Haskell equation solving in the real numbers

岁酱吖の 提交于 2020-01-04 05:29:31

问题


I've just started playing with GHCi. I see that list generators basically solve an equation within a given set:

Prelude> [x | x <- [1..20], x^2 == 4]
[2]

(finds only one root, as expected)

Now, why can't I solve equations with results in ℝ, given that the solution is included in the specified range?

[x | x <- [0.1,0.2..2.0], x*4 == 2]

How can I solve such equations within real numbers set?

Edit: Sorry, I meant 0.1, of course.


回答1:


As others have mentioned, this is not an efficient way to solve equations, but it can be done with ratios.

Prelude> :m +Data.Ratio 
Prelude Data.Ratio> [x|x<-[1%10, 2%10..2], x*4 == 2]
[1 % 2]

Read x % y as x divided by y.




回答2:


List comprehension doesn't solve equations, it just generates a list of items that belong to certain sets. If your set is defined as any x in [1..20] such that x^2==4, that's what you get.

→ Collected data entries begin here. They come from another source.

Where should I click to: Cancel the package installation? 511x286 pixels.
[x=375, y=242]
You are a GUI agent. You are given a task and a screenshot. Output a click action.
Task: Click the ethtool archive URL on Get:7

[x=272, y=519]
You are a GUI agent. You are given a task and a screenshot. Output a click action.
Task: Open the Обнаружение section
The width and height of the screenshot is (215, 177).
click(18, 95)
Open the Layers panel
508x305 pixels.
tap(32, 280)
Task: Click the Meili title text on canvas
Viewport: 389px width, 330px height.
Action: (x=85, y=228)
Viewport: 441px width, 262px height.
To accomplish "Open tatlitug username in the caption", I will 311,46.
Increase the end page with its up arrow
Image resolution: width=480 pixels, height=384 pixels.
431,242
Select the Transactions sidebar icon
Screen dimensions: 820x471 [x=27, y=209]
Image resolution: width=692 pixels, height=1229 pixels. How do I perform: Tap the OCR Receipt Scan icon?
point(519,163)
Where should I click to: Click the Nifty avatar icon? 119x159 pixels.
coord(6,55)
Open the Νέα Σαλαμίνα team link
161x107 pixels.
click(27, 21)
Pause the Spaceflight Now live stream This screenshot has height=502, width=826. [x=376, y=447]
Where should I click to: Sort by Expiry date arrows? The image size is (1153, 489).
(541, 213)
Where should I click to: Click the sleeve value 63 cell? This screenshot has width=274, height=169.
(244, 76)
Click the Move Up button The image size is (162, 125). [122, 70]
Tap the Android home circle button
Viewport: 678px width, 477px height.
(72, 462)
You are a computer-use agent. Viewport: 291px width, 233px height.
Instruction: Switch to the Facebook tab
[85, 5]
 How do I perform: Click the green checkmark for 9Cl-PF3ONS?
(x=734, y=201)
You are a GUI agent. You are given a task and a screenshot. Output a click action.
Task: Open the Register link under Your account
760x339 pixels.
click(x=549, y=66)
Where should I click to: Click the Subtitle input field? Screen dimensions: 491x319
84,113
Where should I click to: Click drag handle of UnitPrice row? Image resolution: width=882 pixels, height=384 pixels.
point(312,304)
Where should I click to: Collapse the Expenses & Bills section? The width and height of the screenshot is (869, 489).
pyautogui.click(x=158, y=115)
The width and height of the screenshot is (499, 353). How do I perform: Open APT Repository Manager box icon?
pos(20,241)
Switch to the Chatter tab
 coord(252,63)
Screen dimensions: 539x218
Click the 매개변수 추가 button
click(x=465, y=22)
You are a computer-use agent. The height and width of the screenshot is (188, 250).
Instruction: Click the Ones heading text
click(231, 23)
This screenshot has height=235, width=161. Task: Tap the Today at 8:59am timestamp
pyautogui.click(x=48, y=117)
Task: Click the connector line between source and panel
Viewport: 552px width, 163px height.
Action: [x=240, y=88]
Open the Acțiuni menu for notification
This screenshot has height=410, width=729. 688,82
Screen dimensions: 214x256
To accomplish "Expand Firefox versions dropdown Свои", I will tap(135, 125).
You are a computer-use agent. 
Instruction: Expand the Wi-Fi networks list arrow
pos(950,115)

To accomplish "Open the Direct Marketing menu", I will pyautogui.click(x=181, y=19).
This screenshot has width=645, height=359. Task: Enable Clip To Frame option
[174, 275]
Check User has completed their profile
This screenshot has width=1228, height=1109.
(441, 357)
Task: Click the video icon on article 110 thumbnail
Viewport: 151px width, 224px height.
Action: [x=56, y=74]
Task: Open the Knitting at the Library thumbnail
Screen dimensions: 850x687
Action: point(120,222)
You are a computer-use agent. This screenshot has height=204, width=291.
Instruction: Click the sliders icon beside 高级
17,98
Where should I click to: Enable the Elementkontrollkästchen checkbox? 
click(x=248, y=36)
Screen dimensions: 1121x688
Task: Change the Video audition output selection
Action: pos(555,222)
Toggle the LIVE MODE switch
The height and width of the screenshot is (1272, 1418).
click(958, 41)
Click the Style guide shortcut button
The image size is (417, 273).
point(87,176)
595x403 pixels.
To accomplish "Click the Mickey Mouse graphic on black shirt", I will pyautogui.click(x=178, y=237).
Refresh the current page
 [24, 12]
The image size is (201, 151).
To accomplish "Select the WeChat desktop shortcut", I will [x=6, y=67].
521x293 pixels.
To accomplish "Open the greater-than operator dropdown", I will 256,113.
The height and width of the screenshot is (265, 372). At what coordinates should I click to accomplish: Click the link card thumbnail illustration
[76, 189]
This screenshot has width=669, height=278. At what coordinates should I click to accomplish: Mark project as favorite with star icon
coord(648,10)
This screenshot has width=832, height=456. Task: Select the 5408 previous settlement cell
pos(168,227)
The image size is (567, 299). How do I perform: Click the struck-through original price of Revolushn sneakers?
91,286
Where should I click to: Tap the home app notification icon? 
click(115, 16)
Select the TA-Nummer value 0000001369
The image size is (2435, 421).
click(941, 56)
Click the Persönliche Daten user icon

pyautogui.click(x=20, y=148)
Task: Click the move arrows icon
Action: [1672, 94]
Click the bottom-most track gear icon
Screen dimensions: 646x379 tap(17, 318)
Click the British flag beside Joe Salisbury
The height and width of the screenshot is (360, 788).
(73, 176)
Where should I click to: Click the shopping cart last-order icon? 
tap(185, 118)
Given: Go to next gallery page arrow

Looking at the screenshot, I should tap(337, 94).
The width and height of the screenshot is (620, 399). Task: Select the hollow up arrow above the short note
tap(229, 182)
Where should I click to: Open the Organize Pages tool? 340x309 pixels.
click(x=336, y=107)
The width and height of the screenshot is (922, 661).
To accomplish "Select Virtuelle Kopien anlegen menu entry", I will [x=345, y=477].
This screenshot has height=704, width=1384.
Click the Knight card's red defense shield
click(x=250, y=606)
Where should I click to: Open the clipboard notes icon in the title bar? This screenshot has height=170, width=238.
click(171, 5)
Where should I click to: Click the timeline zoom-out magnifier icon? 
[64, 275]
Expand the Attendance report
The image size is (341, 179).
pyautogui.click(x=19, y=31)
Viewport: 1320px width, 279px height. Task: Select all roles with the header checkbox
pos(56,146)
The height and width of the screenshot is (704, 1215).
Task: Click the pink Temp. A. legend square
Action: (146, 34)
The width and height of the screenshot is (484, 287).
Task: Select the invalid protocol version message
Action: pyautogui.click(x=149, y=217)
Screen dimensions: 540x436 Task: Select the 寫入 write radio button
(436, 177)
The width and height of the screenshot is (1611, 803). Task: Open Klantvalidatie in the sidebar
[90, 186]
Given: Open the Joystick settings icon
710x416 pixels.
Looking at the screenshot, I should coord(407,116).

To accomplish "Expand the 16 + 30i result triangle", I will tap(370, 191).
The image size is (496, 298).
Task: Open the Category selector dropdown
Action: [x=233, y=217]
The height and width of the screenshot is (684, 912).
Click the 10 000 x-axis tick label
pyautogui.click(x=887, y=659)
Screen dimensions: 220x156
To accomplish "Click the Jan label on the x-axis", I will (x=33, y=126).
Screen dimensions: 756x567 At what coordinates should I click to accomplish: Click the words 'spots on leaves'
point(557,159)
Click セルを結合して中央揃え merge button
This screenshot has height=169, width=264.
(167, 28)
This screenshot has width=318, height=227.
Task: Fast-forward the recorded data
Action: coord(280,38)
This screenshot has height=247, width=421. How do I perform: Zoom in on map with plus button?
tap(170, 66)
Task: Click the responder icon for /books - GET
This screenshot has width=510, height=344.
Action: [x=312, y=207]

You cannot do that with a complete list of any real number from 0.01 to 2.0, because such real list cannot be represented in haskell (or better: it cannot be represented on any computer), since it has infinite numbers with infinite precision.

[0.01,0.2..2.0] is a list made of the following numbers:

Prelude> [0.01,0.2..2.0]
[1.0e-2,0.2,0.39,0.5800000000000001,0.7700000000000001,0.9600000000000002,1.1500000000000004,1.3400000000000005,1.5300000000000007,1.7200000000000009,1.910000000000001]

And none of these numbers satisfies your condution.


Note that you probably meant [0.1,0.2..2.0] instead of [0.01,0.2..2.0]. Still:

Prelude> [0.1,0.2..2.0]
[0.1,0.2,0.30000000000000004,0.4000000000000001,0.5000000000000001,0.6000000000000001,0.7000000000000001,0.8,0.9,1.0,1.1,1.2000000000000002,1.3000000000000003,1.4000000000000004,1.5000000000000004,1.6000000000000005,1.7000000000000006,1.8000000000000007,1.9000000000000008,2.000000000000001]



回答3:


The floating point issue can be solved in this way:

Prelude> [x | x <- [0.1, 0.2 .. 2.0], abs(2 - x*4) < 1e-9]
[0.5000000000000001]

For a reference why floating point numbers can make problems see this: Comparing floating point numbers




回答4:


First of all [0.01,0.2..2.0] wouldn't include 0.5 even if floating point arithmetic were accurate. I assume you meant the first element to be 0.1.

The list [0.1,0.2..2.0] does not contain 0.5 because floating point arithmetic is imprecise and the 5th element of [0.1,0.2..2.0] is 0.5000000000000001, not 0.5.